The premiere, at the 66st Lincoln Center IMAX theater had the red carpet and the photographers, at least that's what I saw as I and the rest of the audience went up the back way. Inside we were assigned seats which were simply awful. I think they gave me the mathematically second worse seat in the house. No matter, since there was plenty of space because the whole place was at about about half capacity. All that ado for naught. Word was we were suppose to take our assigned places until the "celebrities" took their seats, but as my friend who worked at the theater said, 'what celebrities? Every one is an unknown in that film!' Which I soon discovered once the lights went down. The only dude I remembered in that whole flick was the guy who played Danny Deckchair. I could have been sitting next to Hannibal himself and wouldn't have known. Which leads me to the second thing. For a movie premiere the audience was surprisingly common. My fiance and I happen to attend many sneak previews for movies (just run a Google search--you'll be surprised how many test audiences you can participate in), and many times its just a good slice of New York, from the poorest black woman to the Fifth avenue princess with the fur coat. This audience was no different and, as one, we proceeded to immediately break the rules, stealing and bartering for better seats. I think Harvey Weinstein had some company in the back row. Oh yeah he was there too. He's pretty fat, though it could have just been wads of money he had strapped to his belly. Remember, Hollywood people are pretty eccentric.
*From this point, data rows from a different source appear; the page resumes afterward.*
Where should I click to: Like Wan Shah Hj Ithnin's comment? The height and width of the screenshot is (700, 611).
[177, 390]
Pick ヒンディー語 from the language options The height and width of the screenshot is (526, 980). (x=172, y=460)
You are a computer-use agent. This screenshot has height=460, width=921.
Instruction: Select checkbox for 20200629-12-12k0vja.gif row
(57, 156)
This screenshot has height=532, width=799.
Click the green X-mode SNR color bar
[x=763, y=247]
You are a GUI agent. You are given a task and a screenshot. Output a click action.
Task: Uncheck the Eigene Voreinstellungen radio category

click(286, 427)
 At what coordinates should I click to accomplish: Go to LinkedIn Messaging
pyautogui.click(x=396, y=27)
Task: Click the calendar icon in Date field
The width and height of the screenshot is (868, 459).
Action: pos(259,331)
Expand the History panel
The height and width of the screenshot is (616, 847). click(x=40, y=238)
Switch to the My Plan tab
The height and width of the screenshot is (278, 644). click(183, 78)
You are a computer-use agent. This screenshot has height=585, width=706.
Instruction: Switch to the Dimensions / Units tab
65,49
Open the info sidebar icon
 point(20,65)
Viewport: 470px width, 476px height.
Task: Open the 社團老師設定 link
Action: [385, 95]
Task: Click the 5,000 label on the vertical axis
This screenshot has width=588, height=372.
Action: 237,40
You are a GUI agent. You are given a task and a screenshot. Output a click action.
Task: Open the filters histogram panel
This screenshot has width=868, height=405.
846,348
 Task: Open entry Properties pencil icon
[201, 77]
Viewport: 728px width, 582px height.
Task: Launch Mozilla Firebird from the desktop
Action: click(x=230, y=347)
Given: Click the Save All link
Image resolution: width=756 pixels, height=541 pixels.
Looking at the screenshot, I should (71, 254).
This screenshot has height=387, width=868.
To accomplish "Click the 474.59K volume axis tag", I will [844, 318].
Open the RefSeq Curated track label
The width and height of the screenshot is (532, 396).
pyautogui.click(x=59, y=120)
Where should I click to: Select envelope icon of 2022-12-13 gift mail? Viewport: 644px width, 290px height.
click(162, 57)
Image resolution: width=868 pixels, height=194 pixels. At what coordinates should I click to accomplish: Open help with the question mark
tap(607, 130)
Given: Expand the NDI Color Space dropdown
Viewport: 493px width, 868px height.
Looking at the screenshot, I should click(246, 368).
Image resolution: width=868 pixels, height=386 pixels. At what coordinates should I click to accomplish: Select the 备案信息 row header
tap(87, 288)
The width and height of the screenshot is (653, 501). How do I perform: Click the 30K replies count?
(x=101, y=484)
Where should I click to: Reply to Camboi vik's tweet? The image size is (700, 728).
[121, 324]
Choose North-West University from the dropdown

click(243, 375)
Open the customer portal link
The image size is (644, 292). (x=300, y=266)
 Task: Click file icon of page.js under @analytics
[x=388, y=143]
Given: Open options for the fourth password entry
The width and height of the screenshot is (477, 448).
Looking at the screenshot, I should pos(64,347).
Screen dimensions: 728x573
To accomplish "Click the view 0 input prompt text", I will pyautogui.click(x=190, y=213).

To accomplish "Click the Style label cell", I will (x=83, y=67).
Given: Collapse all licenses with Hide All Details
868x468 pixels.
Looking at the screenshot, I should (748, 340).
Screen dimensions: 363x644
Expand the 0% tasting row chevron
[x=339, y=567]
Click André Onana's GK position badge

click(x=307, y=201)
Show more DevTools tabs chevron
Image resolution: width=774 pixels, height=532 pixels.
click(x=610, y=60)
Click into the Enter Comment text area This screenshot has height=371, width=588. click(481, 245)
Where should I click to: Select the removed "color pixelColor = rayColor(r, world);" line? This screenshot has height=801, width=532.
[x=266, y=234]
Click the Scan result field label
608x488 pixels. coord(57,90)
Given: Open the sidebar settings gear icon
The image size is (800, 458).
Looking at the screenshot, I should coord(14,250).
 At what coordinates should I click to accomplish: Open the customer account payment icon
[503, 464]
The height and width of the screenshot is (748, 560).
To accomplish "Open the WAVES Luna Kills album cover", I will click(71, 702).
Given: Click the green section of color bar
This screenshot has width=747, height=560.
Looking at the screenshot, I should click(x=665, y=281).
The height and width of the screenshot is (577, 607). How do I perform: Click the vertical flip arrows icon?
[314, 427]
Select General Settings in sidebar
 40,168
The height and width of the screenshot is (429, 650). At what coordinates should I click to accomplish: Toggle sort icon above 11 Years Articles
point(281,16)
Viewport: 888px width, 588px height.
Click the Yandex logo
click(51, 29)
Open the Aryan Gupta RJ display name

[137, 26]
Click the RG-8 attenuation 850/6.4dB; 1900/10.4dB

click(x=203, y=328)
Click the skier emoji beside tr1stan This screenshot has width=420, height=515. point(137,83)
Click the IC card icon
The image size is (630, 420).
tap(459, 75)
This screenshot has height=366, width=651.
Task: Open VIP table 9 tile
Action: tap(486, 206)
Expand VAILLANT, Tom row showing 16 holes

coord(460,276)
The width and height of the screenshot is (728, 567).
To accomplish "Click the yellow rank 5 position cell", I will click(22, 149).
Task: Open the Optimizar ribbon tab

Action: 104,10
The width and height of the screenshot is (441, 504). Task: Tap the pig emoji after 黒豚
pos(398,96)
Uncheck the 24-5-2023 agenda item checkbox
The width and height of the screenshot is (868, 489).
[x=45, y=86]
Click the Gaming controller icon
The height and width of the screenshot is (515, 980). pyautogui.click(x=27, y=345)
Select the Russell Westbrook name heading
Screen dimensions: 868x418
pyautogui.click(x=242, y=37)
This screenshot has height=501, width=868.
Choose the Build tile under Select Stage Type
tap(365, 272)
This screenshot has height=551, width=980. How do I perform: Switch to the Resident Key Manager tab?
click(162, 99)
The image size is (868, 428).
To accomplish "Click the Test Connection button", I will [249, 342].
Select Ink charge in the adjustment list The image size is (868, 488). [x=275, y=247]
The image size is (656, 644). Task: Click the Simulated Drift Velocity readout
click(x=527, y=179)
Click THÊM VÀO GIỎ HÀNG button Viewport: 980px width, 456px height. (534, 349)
After all that the movie itself was a pretty big let down. The kid who plays the young Hannibal was good--no Anthony Hopkins--but good. In fact the performances all around were quite solid. What was the greatest let down for me was the script, penned by Thomas Harris the creator of the Hannibal series and writer of the original novels. Usually as sophisticated as his protagonist, this story was a typical revenge flick that just happened to star Hannibal Lecter, though with a touch here and there it could have stared anyone from Bruce Wayne to Stephen Segal. You do get a sense of where Hannibal's particular 'craving' comes from, but while undeniably traumatizing, the event doesn't get visceral enough to be convincing. You keep thinking that for Hannibal to be who he is the 'event' means nothing and that, like Dexter (the Showtime character) he's just your run of the mill sociopath who hides behind a myth. Regardless, unless you're a huge fan of the series you'd be better off renting this one on a rainy day.

But then again, I'm not Rex Reed, I'm just a face in the crowd.